Wanting to beat the crowds to Machu Picchu we rose (after an already bad night's sleep) at 4:45am and started walking in the dark. It didn't take long before a German hiking platoon in full outdoor regalia and marching in sync nearly ran us over. The efficiency is something to behold. Not wanting to break their rhythm, we slipped in behind them and followed procedure until we realised that a T-bird is faster than an old Merc. and left them eating our dust. (They probably even did that efficiently.)

Getting to the top is like walking up a mine shaft. Although we saved ourselves the $24 for a return bus trip (equivalent to three nights accommodation) we were too tired to fully explore the ruins. So we climbed up Waynapicchu, that hill in the background of nearly every picture of MP. That was another hour and I think the start of my problems. All this before 8 am.

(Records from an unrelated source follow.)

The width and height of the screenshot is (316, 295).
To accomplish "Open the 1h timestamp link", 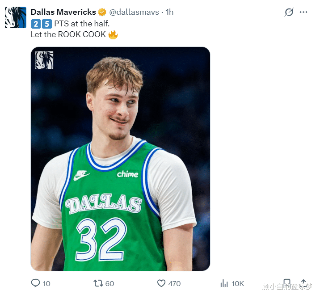I will point(169,12).
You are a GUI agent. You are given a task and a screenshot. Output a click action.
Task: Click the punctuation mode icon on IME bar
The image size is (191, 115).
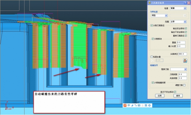coord(136,105)
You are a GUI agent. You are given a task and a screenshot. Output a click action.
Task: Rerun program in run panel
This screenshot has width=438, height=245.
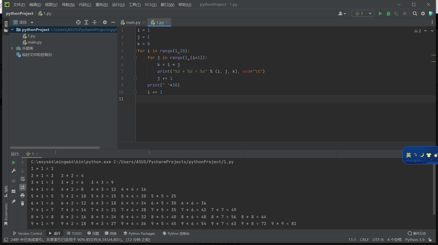tap(14, 163)
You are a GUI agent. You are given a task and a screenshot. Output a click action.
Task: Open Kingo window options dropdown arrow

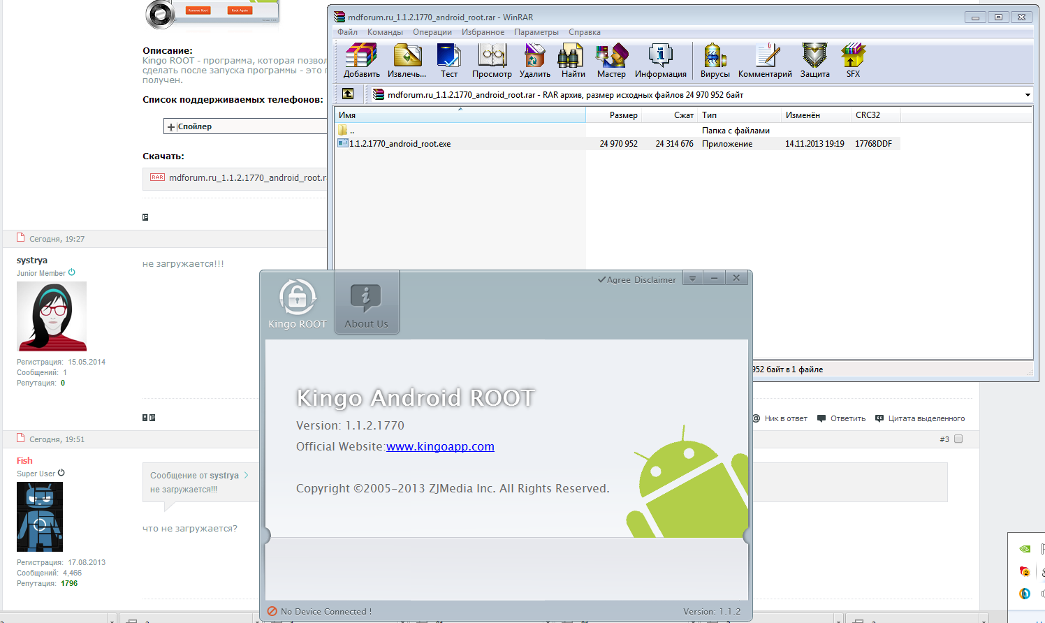click(x=692, y=278)
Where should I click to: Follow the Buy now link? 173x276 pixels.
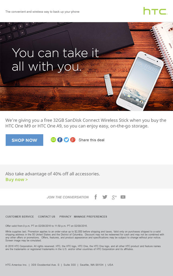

We were worried that Machu Picchu wouldn't match up to remote, forest covered and relatively unvisited Choquequirau. It did, and some. Machu Picchu is like nothing I've ever seen before, and I find it hard to imagine ever seeing something so spectacular again. It really lives up to its hype and is deservedly top of the list of South American tourist attractions.

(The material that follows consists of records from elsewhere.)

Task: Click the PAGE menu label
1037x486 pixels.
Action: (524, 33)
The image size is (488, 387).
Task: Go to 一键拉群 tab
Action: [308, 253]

By midday we were ready for the descent and arrived back in town at about 1:30. Thoroughly shattered. A long, hot shower and a bit of a snooze took the edge off three hours' sleep and speed trekking. But not enough, as it turns out.

Dinner with our Austrian friend, Sandra, consisted of three long anticipated, well earned family size pizzas and a bottle of el cheapo red. I'm not sure if it was the speed at which the salts and sugars hit my blood stream - I'm hoping it's nothing more serious - but with all the elegance of Elvis after a big night at Caesar's Palace, I collapsed. I came round to Sandra putting a wet towel behind my head, a waitress holding clinical alcohol under my nose, a man with a ZZ Top beard offering to carry me home and my wife force-feeding me water. I tried to muster what little dignity I could, stood up and fell over again. I now have a graze on the side of my face and a bladder I don't trust. I'm a bit rattled to say the least because, even in the prime of my university years, I never lost consciousness. Some serious hammock time is due my way.

All this walking provides ample time for thinking and I've come to the conclusion that if I'd been an Inca, I'd have done things differently. Firstly, I would have worked with gravity, not against it and built those forts, temples and cities at sea level.

Secondly, I'd have got my daughter on the game as soon as possible. Inca cities were no place for well behaved girls: Drought? Sacrifice a virgin. Landslide? Sacrifice a virgin. Arrival of the Spanish? Sacrifice a virgin.